Put $\FF = \FF_q$. For the moment, don't assume that $q$ is prime. Let $\wtilde H$ be an extension of the desired sort, and choose an isomorphism $i : \FF \to \wtilde H/H$. By the fact that $H = \FF^2$ is Abelian, we obtain for each element $a \in \mathbb F$ an automorphism $\Int(a) : \FF^2 \to \FF^2$ given by $\Int(a)h = \tilde h h\tilde h^{-1}$ for all $h \in \FF^2$, where $\tilde h$ is any lift of $i(a)$ to $\wtilde H$. It is clear that $\Int : \FF \to \Aut_\ZZ(\FF^2)$ is a homomorphism.

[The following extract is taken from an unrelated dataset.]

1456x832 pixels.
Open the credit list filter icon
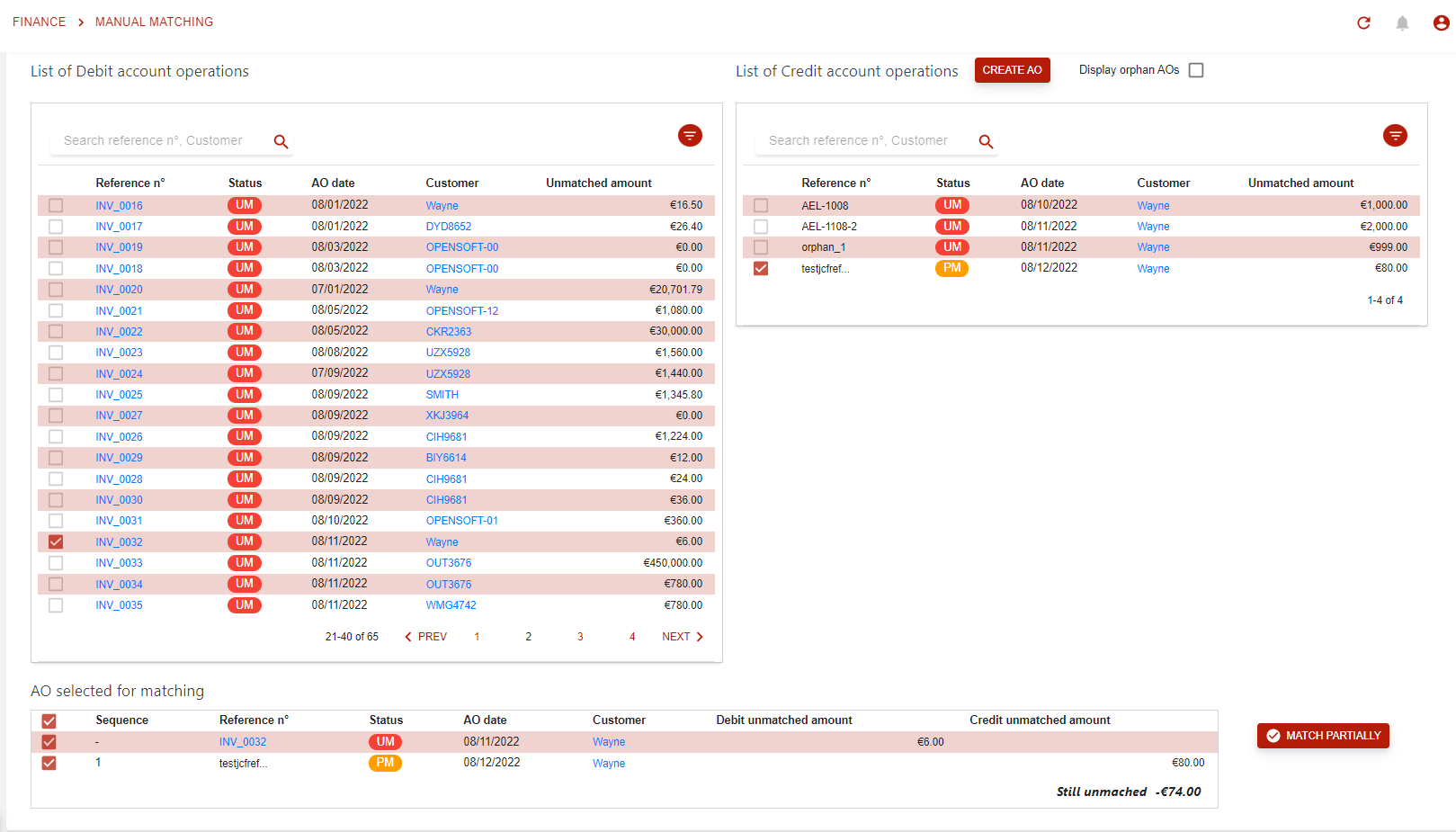1395,136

The thing that makes the case of $q$ prime easier than the general case is, of course, that $\Aut_\ZZ(\FF^2) = \Aut_\FF(\FF^2) = \GL_2(\FF)$; that is, that every group endomorphism of $\FF^2$ is a ($\FF$-)linear endomorphism. Now impose this assumption (that $q = p$ is a prime). Then the $p$-Sylow subgroups of $\GL_2(\FF)$ are the conjugates of its group of lower-triangular matrices, and (again because $q = p$ is prime) there is, up to isomorphism, only one embedding of this group in $\GL_2(\FF)$; so either $\Int$ is trivial, in which case (for consistency) I will put $\psi = 1$, or there is some $\psi \in \GL_2(\FF)$ so that $\Int(a)\psi(b, c) = \psi(b + a c, c)$ for all $a, b, c \in \FF$. (EDIT: Thanks to @DerekHolt for pointing out that I'd forgotten the trivial extension.)

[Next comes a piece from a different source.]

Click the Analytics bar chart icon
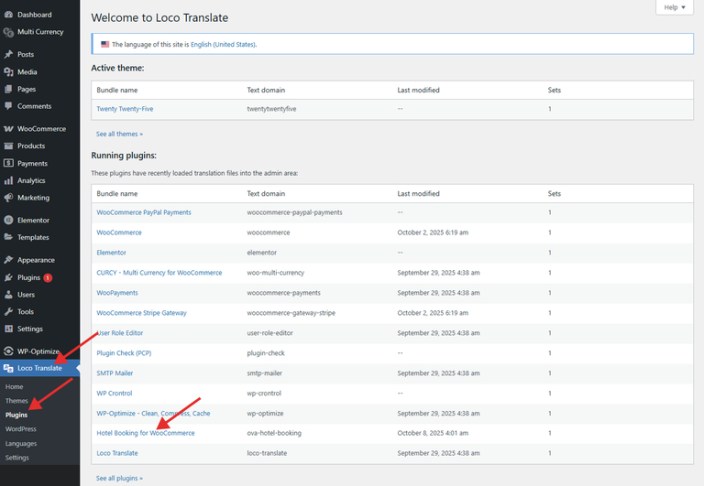 tap(8, 181)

Now let $\tilde h$ be any lift of $i(1)$ to $\wtilde H$, and put $\tilde 1 = \tilde h z^{-1}$, where $z = \tilde h^p \in H$. Note that $z$ is centralised by $H$ and $\Int(1)$, hence is central, so that $\tilde 1$ has order $p$. Then the map $\FF \ltimes_{\Int} \FF^2 \to \wtilde H$ given by $a \ltimes (b, c) \mapsto \psi(b, c)\tilde 1^a$ for $(a, b, c) \in \FF^3$ is an isomorphism. The source is $\FF^3$ or $\mathrm{Heis}(\FF)$, according as $\Int$ is trivial or not.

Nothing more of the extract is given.